Taming Noisy Satellite Data: My Kaggle Journey with NDVI Land Cover Classification 🌱
In Summer Analytics 2025, I participated in a Kaggle hackathon hosted by CAC IIT Guwahati and GeeksforGeeks. The challenge? Classify land cover types (like water, forest, urban areas) using NDVI time-series data from satellite imagery and OpenStreetMap labels.

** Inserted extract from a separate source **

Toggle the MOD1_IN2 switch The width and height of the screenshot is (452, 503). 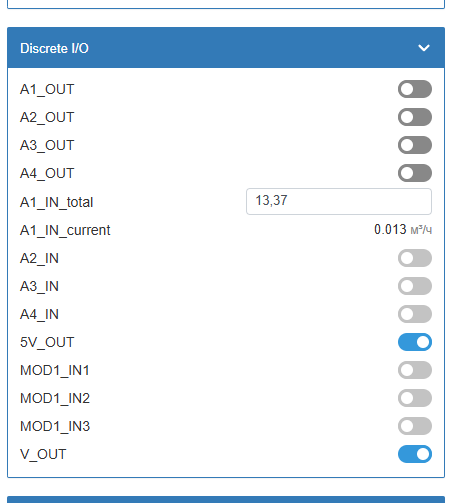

As a beginner in Kaggle competitions, this hackathon taught me valuable lessons about data cleaning, feature engineering, and model generalization. Here’s how I approached it:
🛰️ The Problem
Each sample had 27 NDVI readings over time, often with missing or noisy values due to clouds or crowdsourced label errors. The goal was to predict the correct class:
- 🌊 Water
- 🏙️ Impervious (urban areas)
- 🌾 Farm
- 🌳 Forest
- 🍃 Grass
- 🍎 Orchard
Two leaderboards existed:
- Public leaderboard: Noisy data (89% test set).
- Private leaderboard: Clean data (11% test set, used for final ranking).
My ranks:
- 📈 Public Rank: #666 / 1395 (47%)
- 🏆 Private Rank: #446 / 1395 (32%)
🧹 Tackling Noisy Data
The dataset had:
✅ Missing values due to cloud cover
✅ Seasonal variations in vegetation
✅ Noisy labels from OpenStreetMap
I used:
- Mean Imputation: To fill missing NDVI values
- Statistical Smoothing: Extracted mean, standard deviation, skewness, and trend to reduce noise sensitivity
🔥 Feature Engineering
To make the model robust, I engineered new features:
| Feature | Why? |
|---|---|
| Mean | Average vegetation over time |
| Standard Deviation | Variation in vegetation health |
| Trend | Seasonal growth or decline |
| Skewness | Asymmetry in vegetation signals |
| Kurtosis | Detect outliers (e.g., sudden changes) |
These features transformed raw time-series data into meaningful summaries.
🤖 Modeling
- Started with Logistic Regression (Multiclass) for a simple baseline
- Improved with Random Forest Classifier to handle noisy, non-linear patterns
- Scaled features using
StandardScalerfor better convergence
📊 Results
| Model | Cross-Validation Accuracy | Private Rank Improvement |
|---|---|---|
| Logistic Regression | ~86% | - |
| Random Forest | ~88% | Improved by 220 places |
🎯 What I Learned
✅ How to clean and preprocess noisy real-world satellite data
✅ The power of feature engineering in improving model performance
✅ Why generalization matters more than overfitting to public leaderboards
🌟 Final Thoughts
This Kaggle hackathon gave me hands-on experience with real-world data challenges. As a beginner, it taught me how to think like a data scientist: from cleaning messy data to building robust models.
👨💻 Next Steps: Try time-series models (like LSTMs or XGBoost) and explore spatial data visualization.
🏆 Proof of Participation
Here are my ranks in the Kaggle hackathon:
📊 Public Leaderboard Rank: #666 / 1395 (~47%)
📊 Private Leaderboard Rank: #446 / 1395 (~32%)